[TASK REQUIREMENTS]: Please restate word for word all lines from the one containing "Task: Click the 149,000Won price" to the final line of the entries, and include no pictures.

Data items
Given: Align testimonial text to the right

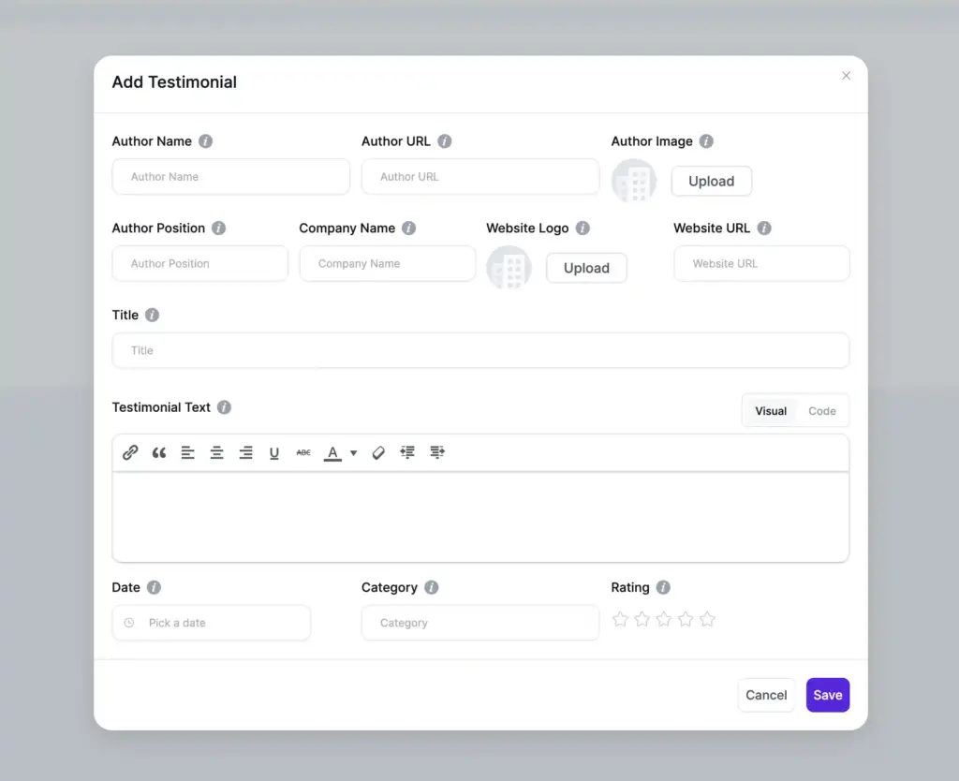Looking at the screenshot, I should tap(245, 452).
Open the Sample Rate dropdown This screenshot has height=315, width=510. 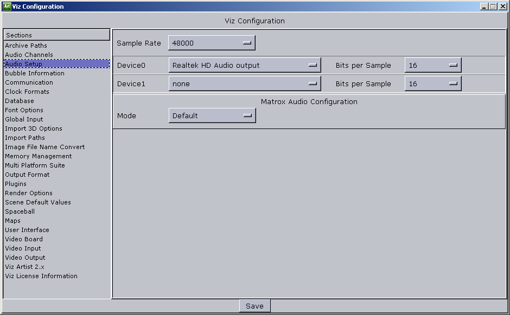pos(211,43)
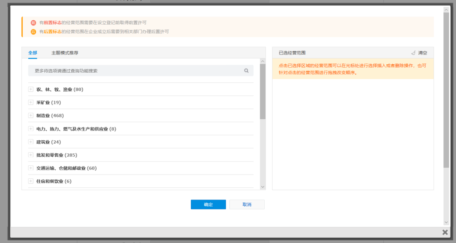The height and width of the screenshot is (243, 456).
Task: Expand 电力、热力、燃气及水生产和供应业 node
Action: pyautogui.click(x=30, y=128)
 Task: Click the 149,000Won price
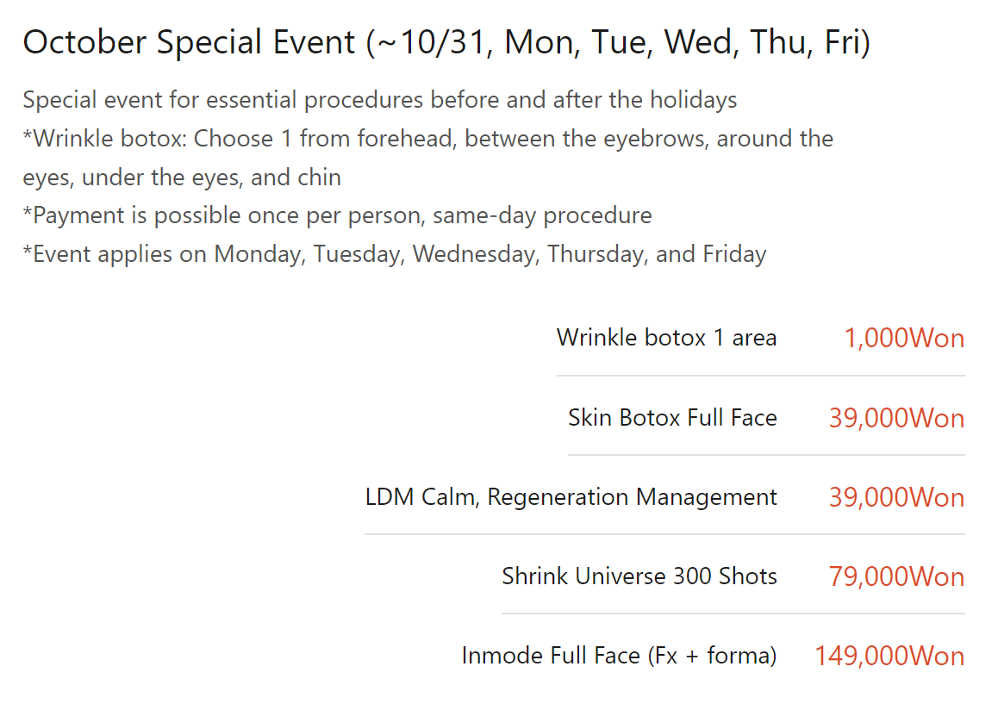coord(889,657)

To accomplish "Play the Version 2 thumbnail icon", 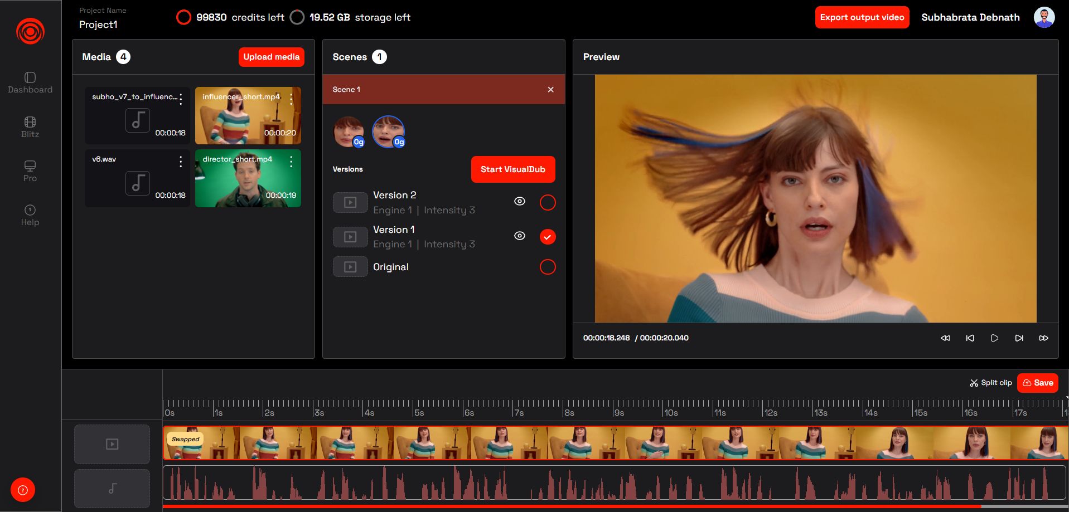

[TASK SOLUTION]:
 Task: Click the 149,000Won price
coord(889,657)

To accomplish "Play the Version 2 thumbnail icon", 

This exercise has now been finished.